The composition and concentration of clay minerals will affect the fault behavior in the brittle crust. Gouges dominated by clay minerals (montmorillonite, illite, and chlorite) are consistently weaker. Those with a high concentration in montmorillonite are significantly weaker than those with a composition high in chlorite or illite.

=== Permeability ===
The composition also impacts the permeability of a gouge. It is an important parameter controlling fault mechanics and frictional stability. The presence of water will reduce the frictional resistance between the grains of phyllosilicate minerals
Also, the permeability before shearing is usually higher than after the deformation. However, the influence of shearing varies depending on the composition. For example, with montmorillonite or illite, a sharp decrease is visible in post-shear permeability. However, with minerals such as chlorite, the higher permeability will be maintained even after shearing. Because chlorite crystals form at higher pressure and temperature, it is most likely to remain as larger aggregates in shear zones compared to the smaller size of montmorillonite or illite grains which explains why the permeability is less affected. Fault gouges rich in chlorite and quartz keep their high permeability to a significant depth.
On the other hand, fault gouges with a low permeability such as gouges high in clay minerals are more susceptible to develop high pore pressures because fluid flow is unable to diffuse.

==== Gouge thickness ====
Gouge thickness increases over time with accumulation of slip events along a fault.

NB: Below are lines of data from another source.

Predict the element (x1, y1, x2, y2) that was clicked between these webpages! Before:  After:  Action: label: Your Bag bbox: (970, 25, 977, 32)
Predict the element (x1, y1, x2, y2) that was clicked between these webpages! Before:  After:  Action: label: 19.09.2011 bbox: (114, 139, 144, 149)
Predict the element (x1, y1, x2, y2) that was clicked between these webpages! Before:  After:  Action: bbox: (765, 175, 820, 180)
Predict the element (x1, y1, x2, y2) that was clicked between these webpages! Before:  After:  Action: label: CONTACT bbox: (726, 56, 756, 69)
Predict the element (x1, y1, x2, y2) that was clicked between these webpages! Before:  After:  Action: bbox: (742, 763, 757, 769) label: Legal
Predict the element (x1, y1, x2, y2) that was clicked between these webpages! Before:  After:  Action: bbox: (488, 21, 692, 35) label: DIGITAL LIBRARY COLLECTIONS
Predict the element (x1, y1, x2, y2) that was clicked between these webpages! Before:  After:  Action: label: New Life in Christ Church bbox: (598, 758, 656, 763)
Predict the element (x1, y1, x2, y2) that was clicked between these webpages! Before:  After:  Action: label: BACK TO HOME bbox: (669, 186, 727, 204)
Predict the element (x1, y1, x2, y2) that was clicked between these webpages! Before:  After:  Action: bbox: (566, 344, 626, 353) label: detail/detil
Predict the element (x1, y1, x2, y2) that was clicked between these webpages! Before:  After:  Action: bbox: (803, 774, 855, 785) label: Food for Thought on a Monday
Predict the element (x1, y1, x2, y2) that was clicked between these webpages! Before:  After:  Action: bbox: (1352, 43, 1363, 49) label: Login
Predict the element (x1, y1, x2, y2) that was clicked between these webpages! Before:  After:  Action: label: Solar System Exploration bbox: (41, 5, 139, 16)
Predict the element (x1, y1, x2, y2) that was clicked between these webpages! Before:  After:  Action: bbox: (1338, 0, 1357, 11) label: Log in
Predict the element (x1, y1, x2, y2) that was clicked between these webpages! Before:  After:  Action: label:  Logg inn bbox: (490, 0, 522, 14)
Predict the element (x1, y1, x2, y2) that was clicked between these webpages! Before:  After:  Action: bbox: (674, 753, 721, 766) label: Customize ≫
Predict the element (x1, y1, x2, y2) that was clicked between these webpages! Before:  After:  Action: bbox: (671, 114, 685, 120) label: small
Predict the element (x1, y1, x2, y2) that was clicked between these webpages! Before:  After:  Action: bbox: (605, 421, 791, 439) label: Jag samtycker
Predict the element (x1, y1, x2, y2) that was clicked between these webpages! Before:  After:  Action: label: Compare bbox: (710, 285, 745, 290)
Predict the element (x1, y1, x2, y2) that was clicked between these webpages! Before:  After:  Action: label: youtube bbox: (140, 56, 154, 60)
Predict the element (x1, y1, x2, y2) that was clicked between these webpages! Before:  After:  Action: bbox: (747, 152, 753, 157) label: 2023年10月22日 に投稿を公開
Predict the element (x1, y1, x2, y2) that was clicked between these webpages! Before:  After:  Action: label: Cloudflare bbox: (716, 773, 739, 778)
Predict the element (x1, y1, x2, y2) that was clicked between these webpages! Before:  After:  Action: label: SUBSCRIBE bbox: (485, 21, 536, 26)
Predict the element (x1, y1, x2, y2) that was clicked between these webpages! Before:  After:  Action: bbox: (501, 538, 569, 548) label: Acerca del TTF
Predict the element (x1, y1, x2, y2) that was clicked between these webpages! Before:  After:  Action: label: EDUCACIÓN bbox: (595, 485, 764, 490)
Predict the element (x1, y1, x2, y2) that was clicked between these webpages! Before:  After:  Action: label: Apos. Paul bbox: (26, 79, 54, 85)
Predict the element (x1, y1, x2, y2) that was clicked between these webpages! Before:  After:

A larger thickness of fault gouge is associated with higher degrees of pore fluid pressure.

==== Temperature ====
As mentioned earlier, the frictional resistance of a gouge can change as temperature varies. However, its effect differs based on the mineral composition. For example, in the case of quartz gouges, an increase in temperature will most likely decrease the coefficient of friction while a decrease in temperature leads to an increase in the coefficient of friction.

== Examples ==

The San Andreas Fault

Bonita Fault: Found in New Mexico, near Tucumcari, this normal fault is also an example of quartz gouge. Its gouge is found in the Mesa Rica Sandstone, within 40m of the fault contact. This fault also exhibits many subsidiary faults and shear fractures within its fault zone (60m wide)

Hurricane Fault: This fault is found in Pintura, Utah, with its gouge found in the Coconino Sandstone. This is another example of quartz gouge.

Nojima Fault Gouge: This fault produced thin oscillating foliations of pseudotachylyte and fine fault gouge from granite at a depth of 3 km.

San Andreas Fault Gouge: Consists of two active shear zones: the southwest deforming zone and the central deforming zone. At the San Andreas Fault Observatory at Depth (SAFOD) they are overarchingly composed of serpentinite porphyroclasts and sedimentary rock amongst a Magnesium-rich clay matrix. Saponite, corrensite (a clay mineral), quartz, and feldspars compose the southwest deforming zone. Saponite, quartz, and calcite compose the central deforming zone.

Muddy Mountain Thrust: This fault is located in the southeast of Nevada, USA and represents tens of kilometers of transport at near-surface or surface conditions. The fault gouge contains less than 30% fragments of hanging wall dolomite and footwall sandstone clasts within a yellow-stained aggregate matrix with granular to foliated texture.